_Records for this task_
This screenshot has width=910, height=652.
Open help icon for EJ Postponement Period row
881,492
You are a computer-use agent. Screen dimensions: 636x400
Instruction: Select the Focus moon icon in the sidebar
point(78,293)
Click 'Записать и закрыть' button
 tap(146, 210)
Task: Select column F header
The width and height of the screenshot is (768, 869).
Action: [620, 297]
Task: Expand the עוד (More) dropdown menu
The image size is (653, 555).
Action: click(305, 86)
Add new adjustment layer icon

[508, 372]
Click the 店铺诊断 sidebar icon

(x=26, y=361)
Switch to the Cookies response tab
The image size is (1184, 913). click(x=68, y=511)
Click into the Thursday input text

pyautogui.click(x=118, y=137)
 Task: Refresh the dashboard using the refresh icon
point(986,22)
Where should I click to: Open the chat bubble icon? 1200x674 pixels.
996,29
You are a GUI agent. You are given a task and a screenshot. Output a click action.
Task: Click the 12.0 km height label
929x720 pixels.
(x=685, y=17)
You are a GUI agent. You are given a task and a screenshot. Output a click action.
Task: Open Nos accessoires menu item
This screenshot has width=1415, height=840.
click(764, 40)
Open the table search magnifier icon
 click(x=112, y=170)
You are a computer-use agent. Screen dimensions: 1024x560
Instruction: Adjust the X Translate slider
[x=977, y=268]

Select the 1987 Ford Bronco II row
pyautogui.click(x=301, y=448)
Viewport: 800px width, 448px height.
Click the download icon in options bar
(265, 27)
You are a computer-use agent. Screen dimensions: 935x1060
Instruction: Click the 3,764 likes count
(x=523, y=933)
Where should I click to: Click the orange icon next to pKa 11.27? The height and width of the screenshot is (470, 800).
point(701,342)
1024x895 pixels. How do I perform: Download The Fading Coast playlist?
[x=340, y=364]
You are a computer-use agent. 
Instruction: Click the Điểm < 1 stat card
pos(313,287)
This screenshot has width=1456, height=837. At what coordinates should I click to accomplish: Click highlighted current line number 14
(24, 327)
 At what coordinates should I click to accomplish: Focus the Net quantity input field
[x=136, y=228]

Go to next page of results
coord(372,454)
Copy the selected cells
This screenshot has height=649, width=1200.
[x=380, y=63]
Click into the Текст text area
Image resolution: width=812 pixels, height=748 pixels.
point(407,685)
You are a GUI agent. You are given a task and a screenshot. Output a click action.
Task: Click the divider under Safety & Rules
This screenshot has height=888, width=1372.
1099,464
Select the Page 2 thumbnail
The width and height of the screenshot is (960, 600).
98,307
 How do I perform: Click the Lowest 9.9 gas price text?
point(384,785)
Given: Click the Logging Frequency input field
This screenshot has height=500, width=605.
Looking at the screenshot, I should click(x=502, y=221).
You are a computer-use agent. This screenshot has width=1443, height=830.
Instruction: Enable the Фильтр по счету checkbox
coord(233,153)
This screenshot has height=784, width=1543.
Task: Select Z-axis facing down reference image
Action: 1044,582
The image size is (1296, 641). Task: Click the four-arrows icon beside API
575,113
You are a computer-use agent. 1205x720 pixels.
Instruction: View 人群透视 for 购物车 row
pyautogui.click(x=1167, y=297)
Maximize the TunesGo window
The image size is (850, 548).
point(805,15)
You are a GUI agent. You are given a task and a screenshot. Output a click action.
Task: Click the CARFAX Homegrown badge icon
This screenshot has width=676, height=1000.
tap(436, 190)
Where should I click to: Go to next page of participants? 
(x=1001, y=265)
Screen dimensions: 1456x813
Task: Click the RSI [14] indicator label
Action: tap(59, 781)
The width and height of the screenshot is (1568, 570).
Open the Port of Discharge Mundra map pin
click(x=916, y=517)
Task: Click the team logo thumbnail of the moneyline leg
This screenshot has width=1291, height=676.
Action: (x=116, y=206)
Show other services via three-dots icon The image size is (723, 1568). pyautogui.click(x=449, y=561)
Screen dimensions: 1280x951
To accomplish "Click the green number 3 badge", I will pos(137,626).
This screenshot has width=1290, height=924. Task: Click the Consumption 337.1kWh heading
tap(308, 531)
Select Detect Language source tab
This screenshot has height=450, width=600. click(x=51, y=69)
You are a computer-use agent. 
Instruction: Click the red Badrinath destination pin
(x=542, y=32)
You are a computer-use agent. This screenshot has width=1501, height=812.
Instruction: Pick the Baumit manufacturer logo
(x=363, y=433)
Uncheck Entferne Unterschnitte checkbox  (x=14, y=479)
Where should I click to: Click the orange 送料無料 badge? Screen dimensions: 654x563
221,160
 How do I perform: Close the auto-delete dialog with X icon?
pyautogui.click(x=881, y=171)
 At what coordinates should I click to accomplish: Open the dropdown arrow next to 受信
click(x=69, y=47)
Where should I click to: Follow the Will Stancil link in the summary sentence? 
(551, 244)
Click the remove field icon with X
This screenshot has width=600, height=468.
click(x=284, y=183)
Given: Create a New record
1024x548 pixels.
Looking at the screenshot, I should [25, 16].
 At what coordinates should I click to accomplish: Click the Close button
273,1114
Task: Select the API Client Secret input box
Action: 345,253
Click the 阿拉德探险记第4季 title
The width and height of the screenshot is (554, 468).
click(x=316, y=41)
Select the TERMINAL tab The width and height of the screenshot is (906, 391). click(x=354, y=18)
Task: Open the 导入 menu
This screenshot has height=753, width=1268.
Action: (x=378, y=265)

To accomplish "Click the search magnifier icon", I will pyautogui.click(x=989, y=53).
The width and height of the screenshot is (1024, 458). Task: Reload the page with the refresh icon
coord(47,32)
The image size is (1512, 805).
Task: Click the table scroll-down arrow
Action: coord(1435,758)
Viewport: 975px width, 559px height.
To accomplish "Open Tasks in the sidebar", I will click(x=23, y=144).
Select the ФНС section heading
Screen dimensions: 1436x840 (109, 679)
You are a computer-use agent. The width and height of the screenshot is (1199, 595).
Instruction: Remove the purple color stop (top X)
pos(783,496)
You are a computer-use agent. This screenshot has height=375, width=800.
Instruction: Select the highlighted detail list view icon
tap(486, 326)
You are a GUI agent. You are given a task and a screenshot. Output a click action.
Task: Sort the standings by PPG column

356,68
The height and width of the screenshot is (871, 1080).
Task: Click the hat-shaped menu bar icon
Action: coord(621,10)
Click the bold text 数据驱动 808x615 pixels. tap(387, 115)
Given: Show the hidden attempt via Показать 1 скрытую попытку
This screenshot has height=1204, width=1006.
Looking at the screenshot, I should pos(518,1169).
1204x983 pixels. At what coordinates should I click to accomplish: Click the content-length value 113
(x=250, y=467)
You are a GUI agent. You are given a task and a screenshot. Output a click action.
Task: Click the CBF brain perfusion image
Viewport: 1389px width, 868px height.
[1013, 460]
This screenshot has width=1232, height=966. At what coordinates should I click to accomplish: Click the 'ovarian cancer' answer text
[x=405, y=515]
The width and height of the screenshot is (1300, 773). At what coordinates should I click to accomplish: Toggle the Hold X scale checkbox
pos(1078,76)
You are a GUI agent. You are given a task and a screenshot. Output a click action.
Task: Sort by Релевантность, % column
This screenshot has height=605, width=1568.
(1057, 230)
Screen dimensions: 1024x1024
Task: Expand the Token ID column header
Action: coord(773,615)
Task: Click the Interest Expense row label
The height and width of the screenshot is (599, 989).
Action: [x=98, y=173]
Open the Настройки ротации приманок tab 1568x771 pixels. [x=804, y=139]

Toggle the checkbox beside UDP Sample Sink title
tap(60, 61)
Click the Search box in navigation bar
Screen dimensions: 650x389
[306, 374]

_Task requirements_
Out of the data above, give again only the lines starting at the one holding "This screenshot has height=888, width=1372." and ending at the one holding "Screen dimensions: 1280x951", unchanged.

_Task solution_
This screenshot has height=888, width=1372.
1099,464
Select the Page 2 thumbnail
The width and height of the screenshot is (960, 600).
98,307
 How do I perform: Click the Lowest 9.9 gas price text?
point(384,785)
Given: Click the Logging Frequency input field
This screenshot has height=500, width=605.
Looking at the screenshot, I should click(x=502, y=221).
You are a computer-use agent. This screenshot has width=1443, height=830.
Instruction: Enable the Фильтр по счету checkbox
coord(233,153)
This screenshot has height=784, width=1543.
Task: Select Z-axis facing down reference image
Action: 1044,582
The image size is (1296, 641). Task: Click the four-arrows icon beside API
575,113
You are a computer-use agent. 1205x720 pixels.
Instruction: View 人群透视 for 购物车 row
pyautogui.click(x=1167, y=297)
Maximize the TunesGo window
The image size is (850, 548).
point(805,15)
You are a GUI agent. You are given a task and a screenshot. Output a click action.
Task: Click the CARFAX Homegrown badge icon
This screenshot has width=676, height=1000.
tap(436, 190)
Where should I click to: Go to next page of participants? 
(x=1001, y=265)
Screen dimensions: 1456x813
Task: Click the RSI [14] indicator label
Action: tap(59, 781)
The width and height of the screenshot is (1568, 570).
Open the Port of Discharge Mundra map pin
click(x=916, y=517)
Task: Click the team logo thumbnail of the moneyline leg
This screenshot has width=1291, height=676.
Action: (x=116, y=206)
Show other services via three-dots icon The image size is (723, 1568). pyautogui.click(x=449, y=561)
Screen dimensions: 1280x951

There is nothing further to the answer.